She gets left alone a lot, though. Cindy is out doing things all the time. He doesn't have as much time to take her to the flying place. (Once, when he is out and she can't even ask, she hops out over the patio balcony onto the neighboring roof, and checks to see if there is anybody around, and flies a little bit, low and owl-quiet. She doesn't think anybody sees.) She builds elaborate structures. She solicits another box of pieces.
He leaves the news on, a lot. Pen mostly ignores it. She knows English, technically, but the pentagon didn't tell her the concepts her upbringing has left her missing.
"...of more than—oh my God."
The Joker bolts out of the kitchen just in time to catch the replay of the collapsing football field. He watches the screen intently, scrambling onto the closest couch for a better view, and the voiceover notes shakily that this is now coming in live as the camera pans over the flaming ruin that used to be part of the stands. Specifically, he is informed, the part of the stands containing the mayor of Gotham.
She frowns at the television.
He has a sense of theatre, at least, when he brings out that scientist type and has him identify the big round thing as a nuclear bomb.
"Who can disarm it?"
"Only me."
As soon as he hears that, the Joker winces preemptively; half a second later, the masked man breaks the physicist's neck. Of course. How could he do anything else, with a setup like that? Telegraphs the punchline from a mile away. Effective, though, all the same.
She peeks.
She whimpers, "I not have wishes. Can't make them."
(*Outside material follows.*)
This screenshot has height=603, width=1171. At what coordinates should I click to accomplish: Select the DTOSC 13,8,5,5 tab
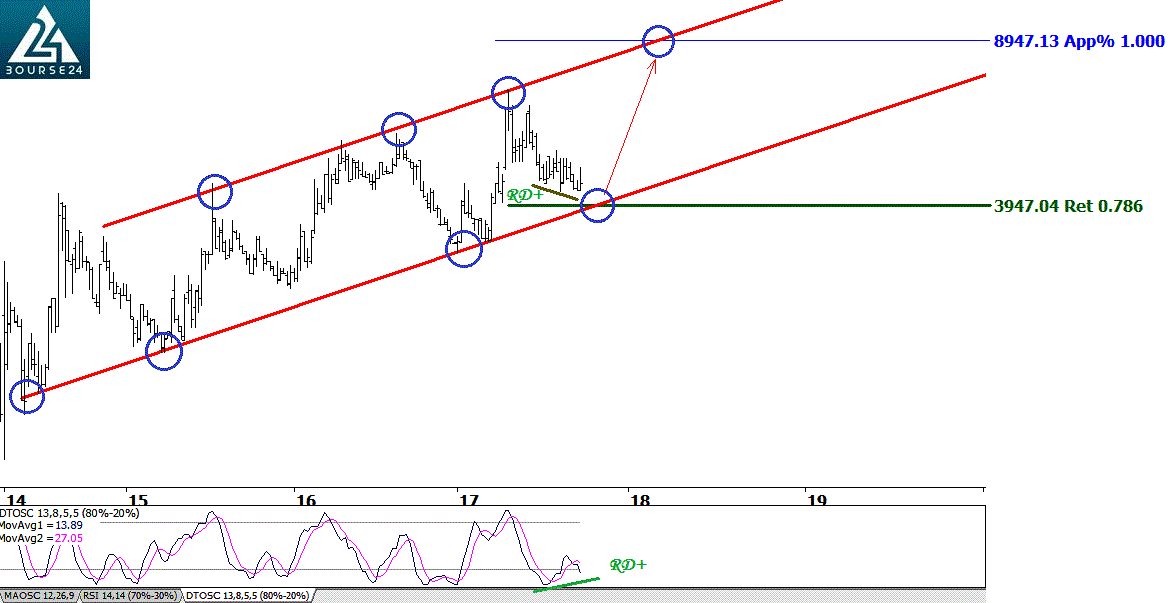tap(246, 596)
Part of him is falling a little bit in love, but most of him is going in quite the opposite direction. This Bane guy has a talent for public speaking, but when you look at his actions, it becomes obvious that this is not someone with the best interests of any part of Gotham at heart. This is a con, and it's a con that's going to end with the city of Gotham becoming a glowing hole in the ground - if the part about the nuclear bomb is true, which he has to assume it is.
Just as soon as he thinks of a plan.
"Okay," sighs Pen. She climbs over the back of the sofa to flop half into his lap.
And then Bane is leaving.
The Joker rubs his face with both hands, hard. A few stray smears of makeup smear further. Now the news people are stuttering some more. He isn't interested. They can't tell him anything he wants to know.
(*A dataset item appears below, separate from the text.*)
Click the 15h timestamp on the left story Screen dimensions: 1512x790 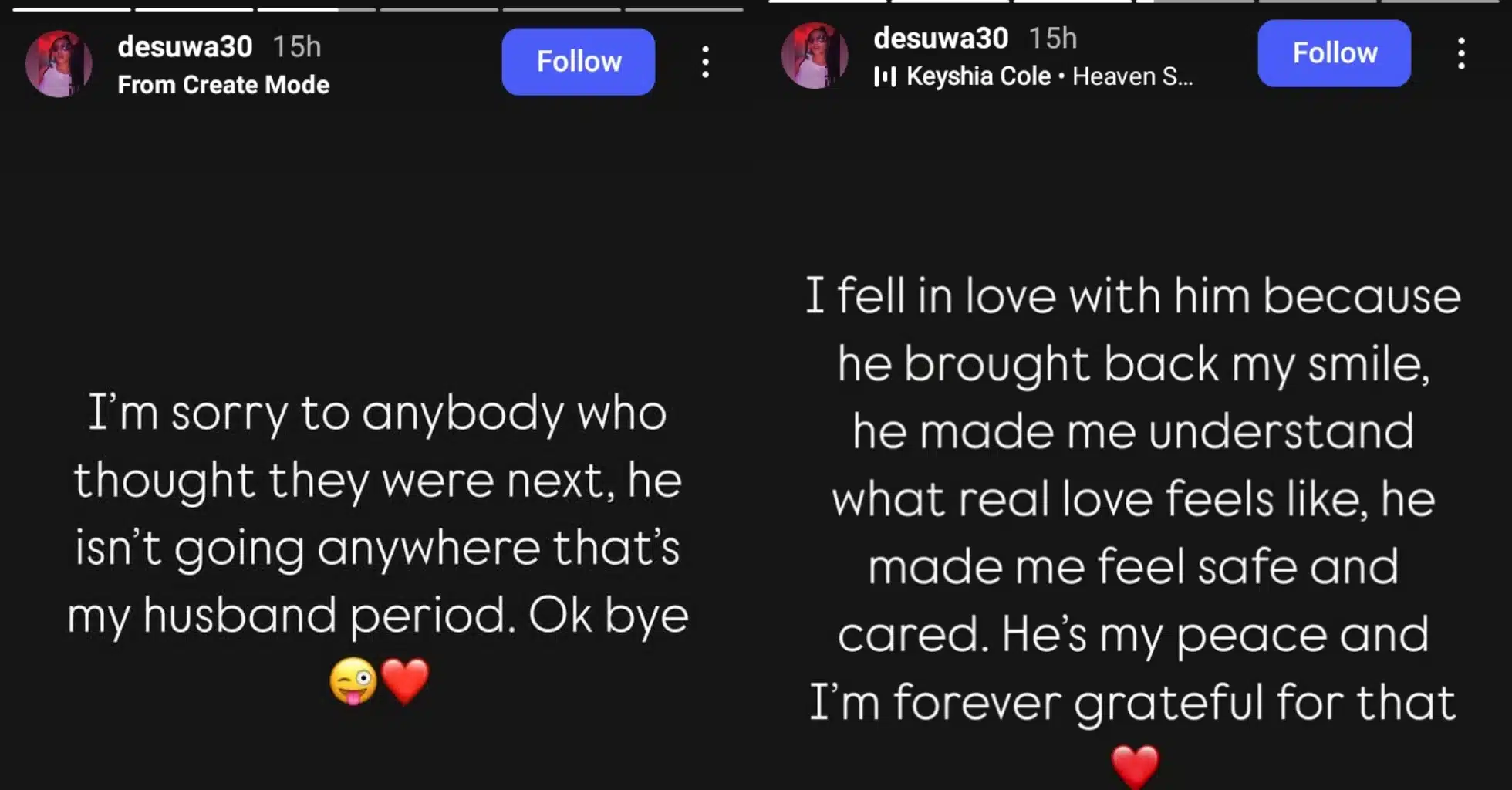coord(297,47)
He has to think. He has to—mm. Maybe. Not his usual style, but this is not a usual situation.
First things first, though.
"You get what the guy on TV was saying?" he asks, looking down at Pen.
"...Some?" Pen says. "The thing can..." She snuggles up, thinking. "Like thing hurt Shell Bell? Same word, 'nuke'. Wards better now but only me..."
"Mhm," he says. "He said he'll kill everybody in Gotham if anyone tries to leave or take his bomb away, and he wants to show us something tomorrow. I'm pretty sure that whatever he's doing, killing everybody in Gotham is gonna figure into it at some point, even though he didn't say so. So I wanna figure out how to take the bomb away without him setting it off. And I think I'm gonna see if Batman wants to help me with that."
"Don't know yet," he says. "I think I'll have to spend a night at the old place. And I'm gonna have to, mm, make a call first." He glances into the kitchen. "I'll finish lunch first, but then I gotta go. Will you be okay without me? I'll probably be back tomorrow morning. You can talk to me the magic way if you get lonely or run into trouble."
"Okay," says Pen, in the voice of someone nobly making a great sacrifice.
He hugs her again, then bounces to his feet to finish making lunch. There is plenty to be left over; he barely eats before he scrambles into a hat and jacket and out the front door.
"Bye!" calls Pen. She eats lunch at a more leisurely pace. She watches some TV.
While the news is mostly occupied with discussion of Bane and his threat, several channels do find time as the afternoon wears on to mention that Wayne Tower has been vandalized again: someone spraypainted CALL ME across the back of the building, in black letters outlined sloppily in red over a background of white scribbles. Although the message is large enough to be seen from a distance, no one has yet come forward to report witnessing the crime.
Pen doesn't bother to turn the TV off, but she loses interest after a while. She amuses herself as best she can and doesn't bother Cindy. Eventually she goes to bed.
So he cleans out the fridge, puts on his makeup from what he left here when they moved, dismantles the deadly traps on the front door, and settles in to see what happens.
That is not Batman. He took down the traps because he didn't need them anymore; he didn't expect anyone to actually come in that way.
He gets up and peers through the spyhole to see who on Earth it could be.